======== Supplied records

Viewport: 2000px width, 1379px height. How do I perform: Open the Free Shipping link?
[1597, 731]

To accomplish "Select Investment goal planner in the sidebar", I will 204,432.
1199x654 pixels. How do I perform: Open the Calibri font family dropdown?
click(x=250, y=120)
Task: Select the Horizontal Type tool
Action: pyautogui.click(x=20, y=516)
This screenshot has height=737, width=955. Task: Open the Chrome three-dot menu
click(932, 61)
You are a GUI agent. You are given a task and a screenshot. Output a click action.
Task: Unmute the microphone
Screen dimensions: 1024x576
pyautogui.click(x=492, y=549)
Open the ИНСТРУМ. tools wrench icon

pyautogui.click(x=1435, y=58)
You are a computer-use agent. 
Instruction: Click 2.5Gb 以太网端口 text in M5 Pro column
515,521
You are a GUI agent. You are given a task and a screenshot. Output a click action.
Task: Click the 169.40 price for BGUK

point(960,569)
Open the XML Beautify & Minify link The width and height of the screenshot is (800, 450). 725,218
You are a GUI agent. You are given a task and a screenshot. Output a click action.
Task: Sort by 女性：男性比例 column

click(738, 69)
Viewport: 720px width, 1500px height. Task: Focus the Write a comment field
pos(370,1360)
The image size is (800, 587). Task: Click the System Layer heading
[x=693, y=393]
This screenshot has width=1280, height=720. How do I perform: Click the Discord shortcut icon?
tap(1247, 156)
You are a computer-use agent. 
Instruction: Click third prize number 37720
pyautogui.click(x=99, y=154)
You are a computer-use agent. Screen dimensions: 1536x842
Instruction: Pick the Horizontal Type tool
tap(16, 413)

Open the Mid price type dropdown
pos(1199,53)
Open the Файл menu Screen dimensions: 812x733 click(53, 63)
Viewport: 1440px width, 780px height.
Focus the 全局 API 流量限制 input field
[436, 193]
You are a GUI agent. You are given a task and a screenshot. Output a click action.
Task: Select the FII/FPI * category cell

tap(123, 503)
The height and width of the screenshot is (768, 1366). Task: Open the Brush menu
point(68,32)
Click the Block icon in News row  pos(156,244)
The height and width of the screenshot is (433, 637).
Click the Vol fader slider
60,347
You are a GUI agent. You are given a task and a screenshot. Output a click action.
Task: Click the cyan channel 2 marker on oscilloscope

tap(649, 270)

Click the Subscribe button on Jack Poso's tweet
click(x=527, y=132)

================

§ **What to do**:
Exactly reproduce every line of the records.

§ **Response to the task**:
Viewport: 2000px width, 1379px height. How do I perform: Open the Free Shipping link?
[1597, 731]

To accomplish "Select Investment goal planner in the sidebar", I will 204,432.
1199x654 pixels. How do I perform: Open the Calibri font family dropdown?
click(x=250, y=120)
Task: Select the Horizontal Type tool
Action: pyautogui.click(x=20, y=516)
This screenshot has height=737, width=955. Task: Open the Chrome three-dot menu
click(932, 61)
You are a GUI agent. You are given a task and a screenshot. Output a click action.
Task: Unmute the microphone
Screen dimensions: 1024x576
pyautogui.click(x=492, y=549)
Open the ИНСТРУМ. tools wrench icon

pyautogui.click(x=1435, y=58)
You are a computer-use agent. 
Instruction: Click 2.5Gb 以太网端口 text in M5 Pro column
515,521
You are a GUI agent. You are given a task and a screenshot. Output a click action.
Task: Click the 169.40 price for BGUK

point(960,569)
Open the XML Beautify & Minify link The width and height of the screenshot is (800, 450). 725,218
You are a GUI agent. You are given a task and a screenshot. Output a click action.
Task: Sort by 女性：男性比例 column

click(738, 69)
Viewport: 720px width, 1500px height. Task: Focus the Write a comment field
pos(370,1360)
The image size is (800, 587). Task: Click the System Layer heading
[x=693, y=393]
This screenshot has width=1280, height=720. How do I perform: Click the Discord shortcut icon?
tap(1247, 156)
You are a computer-use agent. 
Instruction: Click third prize number 37720
pyautogui.click(x=99, y=154)
You are a computer-use agent. Screen dimensions: 1536x842
Instruction: Pick the Horizontal Type tool
tap(16, 413)

Open the Mid price type dropdown
pos(1199,53)
Open the Файл menu Screen dimensions: 812x733 click(53, 63)
Viewport: 1440px width, 780px height.
Focus the 全局 API 流量限制 input field
[436, 193]
You are a GUI agent. You are given a task and a screenshot. Output a click action.
Task: Select the FII/FPI * category cell

tap(123, 503)
The height and width of the screenshot is (768, 1366). Task: Open the Brush menu
point(68,32)
Click the Block icon in News row  pos(156,244)
The height and width of the screenshot is (433, 637).
Click the Vol fader slider
60,347
You are a GUI agent. You are given a task and a screenshot. Output a click action.
Task: Click the cyan channel 2 marker on oscilloscope

tap(649, 270)

Click the Subscribe button on Jack Poso's tweet
click(x=527, y=132)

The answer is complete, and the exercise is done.